Viele stehen deshalb früh auf, verstecken ihre Sachen und wandern den ganzen Tag lang durch Paris. «Wenn sie Glück haben, sind ihre Sachen abends noch dort, wo sie sie versteckt haben», erzählt Schärli. «Wenn nicht, stehen sie wieder ohne etwas da.»

«Uns ist klar, dass das, was wir machen, nur ein Tropfen auf den heissen Stein ist», sagt die Oltnerin. «Aber ohne unsere Unterstützung hätten die Menschen weder warmes Essen noch Schlafutensilien in dieser derzeitigen Kälte und Nässe.» Und selbst wenn die Organisation nichts an der tragischen Situation der Geflüchteten ändern kann, ernten sie doch grosse Dankbarkeit von ihnen. «Schon nur ein Lächeln ist die ganze Arbeit wert.»

Soziale Ader im Blut

Warum sie diese Arbeit denn immer wieder auf sich nehme? Schärli lacht und antwortet: «Die soziale Ader liegt mir einfach im Blut.» Sie sei auch sehr weltoffen erzogen worden. «Seit ich einmal das Leid von Menschen gesehen habe, kann ich nicht einfach nur zusehen, sondern will dazu beitragen, ihre Situation zu verbessern.» Wenn sie mit «Rastplatz» unterwegs sein will, brauche sie aber jeweils schon viel Durchhaltevermögen, Kraft und Ausdauer, um diese Eindrücke verarbeiten zu können.

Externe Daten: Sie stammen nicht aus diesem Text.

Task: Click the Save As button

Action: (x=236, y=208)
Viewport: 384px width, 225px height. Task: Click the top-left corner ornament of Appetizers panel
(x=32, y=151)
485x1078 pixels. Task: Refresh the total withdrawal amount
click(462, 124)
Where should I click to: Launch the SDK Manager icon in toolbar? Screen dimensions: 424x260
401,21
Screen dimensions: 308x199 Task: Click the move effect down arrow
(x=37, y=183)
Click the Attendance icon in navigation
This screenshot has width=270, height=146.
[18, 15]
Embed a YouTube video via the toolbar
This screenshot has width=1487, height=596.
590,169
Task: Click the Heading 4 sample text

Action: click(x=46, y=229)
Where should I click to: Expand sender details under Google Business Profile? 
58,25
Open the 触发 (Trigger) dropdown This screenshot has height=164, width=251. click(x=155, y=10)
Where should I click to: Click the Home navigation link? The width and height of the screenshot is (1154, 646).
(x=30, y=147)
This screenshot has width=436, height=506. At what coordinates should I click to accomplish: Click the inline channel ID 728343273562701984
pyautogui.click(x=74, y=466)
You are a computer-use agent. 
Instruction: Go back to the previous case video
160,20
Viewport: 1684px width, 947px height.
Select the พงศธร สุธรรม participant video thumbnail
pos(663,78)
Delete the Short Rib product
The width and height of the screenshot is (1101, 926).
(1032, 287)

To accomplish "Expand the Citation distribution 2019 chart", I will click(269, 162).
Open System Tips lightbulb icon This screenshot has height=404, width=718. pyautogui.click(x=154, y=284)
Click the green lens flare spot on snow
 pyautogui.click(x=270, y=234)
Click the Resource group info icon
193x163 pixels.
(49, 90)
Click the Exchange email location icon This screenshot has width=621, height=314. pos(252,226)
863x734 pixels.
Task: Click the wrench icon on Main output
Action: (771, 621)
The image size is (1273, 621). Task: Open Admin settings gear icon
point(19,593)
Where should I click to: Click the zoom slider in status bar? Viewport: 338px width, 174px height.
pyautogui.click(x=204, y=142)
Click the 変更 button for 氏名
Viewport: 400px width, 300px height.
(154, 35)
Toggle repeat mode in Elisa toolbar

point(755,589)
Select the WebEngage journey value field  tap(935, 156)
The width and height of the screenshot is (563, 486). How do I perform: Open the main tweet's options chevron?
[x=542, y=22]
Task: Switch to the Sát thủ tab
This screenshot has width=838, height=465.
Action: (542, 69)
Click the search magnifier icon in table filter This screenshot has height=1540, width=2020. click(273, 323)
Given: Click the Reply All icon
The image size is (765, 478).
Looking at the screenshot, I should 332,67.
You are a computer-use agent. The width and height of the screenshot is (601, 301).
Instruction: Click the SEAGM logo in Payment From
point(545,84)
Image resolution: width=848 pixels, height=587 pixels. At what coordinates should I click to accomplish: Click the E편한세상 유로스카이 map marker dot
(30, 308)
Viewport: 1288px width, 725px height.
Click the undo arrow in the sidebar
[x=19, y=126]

Ebenfalls schwierig sei es dann auch, wieder zurück in die Schweiz zu kehren: «Hier habe ich so viel, während andere knapp ein Zeltdach über dem Kopf haben.» Schon nur geregelte Mahlzeiten und fliessendes Wasser seien ein Luxus, welcher den Menschen, die Schärli während ihrer Aufenthalte sieht, verwehrt seien. «Trotzdem muss ich mir nach den Einsätzen mit «Rastplatz» teilweise wieder sagen, dass ich meine Privilegien auch geniessen darf.»